The request ▸
Rewrite the items below, putting "Command" in place of each "Instruction" and keeping everything else the same.

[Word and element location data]
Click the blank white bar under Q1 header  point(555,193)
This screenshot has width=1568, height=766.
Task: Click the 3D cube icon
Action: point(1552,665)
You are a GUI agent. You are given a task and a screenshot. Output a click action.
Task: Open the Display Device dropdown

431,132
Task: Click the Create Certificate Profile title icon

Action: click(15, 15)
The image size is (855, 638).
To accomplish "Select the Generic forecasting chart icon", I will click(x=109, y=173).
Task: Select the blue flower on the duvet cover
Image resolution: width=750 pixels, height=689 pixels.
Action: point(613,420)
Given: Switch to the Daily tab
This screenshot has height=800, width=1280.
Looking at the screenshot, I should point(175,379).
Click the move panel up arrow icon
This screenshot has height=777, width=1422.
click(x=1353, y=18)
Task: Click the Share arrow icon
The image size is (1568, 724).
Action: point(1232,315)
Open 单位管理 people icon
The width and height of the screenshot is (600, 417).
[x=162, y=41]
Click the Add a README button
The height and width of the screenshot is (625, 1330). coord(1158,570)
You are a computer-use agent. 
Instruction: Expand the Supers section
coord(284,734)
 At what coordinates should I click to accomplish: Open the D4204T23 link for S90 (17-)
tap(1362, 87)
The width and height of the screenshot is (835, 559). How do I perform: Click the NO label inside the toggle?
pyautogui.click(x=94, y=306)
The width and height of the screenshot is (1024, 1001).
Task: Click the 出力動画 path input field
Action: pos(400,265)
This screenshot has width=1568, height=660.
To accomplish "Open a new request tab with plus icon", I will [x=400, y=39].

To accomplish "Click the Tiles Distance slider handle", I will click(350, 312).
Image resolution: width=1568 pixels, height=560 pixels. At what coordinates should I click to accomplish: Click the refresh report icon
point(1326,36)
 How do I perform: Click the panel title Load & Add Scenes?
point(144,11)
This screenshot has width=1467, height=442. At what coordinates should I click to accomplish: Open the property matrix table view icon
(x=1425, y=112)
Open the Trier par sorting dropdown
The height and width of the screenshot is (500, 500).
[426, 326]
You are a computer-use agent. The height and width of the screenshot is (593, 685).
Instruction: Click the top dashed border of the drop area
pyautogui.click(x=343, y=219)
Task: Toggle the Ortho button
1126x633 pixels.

Written solution ▸
Click the blank white bar under Q1 header  point(555,193)
This screenshot has width=1568, height=766.
Task: Click the 3D cube icon
Action: point(1552,665)
You are a GUI agent. You are given a task and a screenshot. Output a click action.
Task: Open the Display Device dropdown

431,132
Task: Click the Create Certificate Profile title icon

Action: click(15, 15)
The image size is (855, 638).
To accomplish "Select the Generic forecasting chart icon", I will click(x=109, y=173).
Task: Select the blue flower on the duvet cover
Image resolution: width=750 pixels, height=689 pixels.
Action: point(613,420)
Given: Switch to the Daily tab
This screenshot has height=800, width=1280.
Looking at the screenshot, I should point(175,379).
Click the move panel up arrow icon
This screenshot has height=777, width=1422.
click(x=1353, y=18)
Task: Click the Share arrow icon
The image size is (1568, 724).
Action: point(1232,315)
Open 单位管理 people icon
The width and height of the screenshot is (600, 417).
[x=162, y=41]
Click the Add a README button
The height and width of the screenshot is (625, 1330). coord(1158,570)
You are a computer-use agent. 
Command: Expand the Supers section
coord(284,734)
 At what coordinates should I click to accomplish: Open the D4204T23 link for S90 (17-)
tap(1362, 87)
The width and height of the screenshot is (835, 559). How do I perform: Click the NO label inside the toggle?
pyautogui.click(x=94, y=306)
The width and height of the screenshot is (1024, 1001).
Task: Click the 出力動画 path input field
Action: pos(400,265)
This screenshot has width=1568, height=660.
To accomplish "Open a new request tab with plus icon", I will [x=400, y=39].

To accomplish "Click the Tiles Distance slider handle", I will click(350, 312).
Image resolution: width=1568 pixels, height=560 pixels. At what coordinates should I click to accomplish: Click the refresh report icon
point(1326,36)
 How do I perform: Click the panel title Load & Add Scenes?
point(144,11)
This screenshot has width=1467, height=442. At what coordinates should I click to accomplish: Open the property matrix table view icon
(x=1425, y=112)
Open the Trier par sorting dropdown
The height and width of the screenshot is (500, 500).
[426, 326]
You are a computer-use agent. The height and width of the screenshot is (593, 685).
Command: Click the top dashed border of the drop area
pyautogui.click(x=343, y=219)
Task: Toggle the Ortho button
1126x633 pixels.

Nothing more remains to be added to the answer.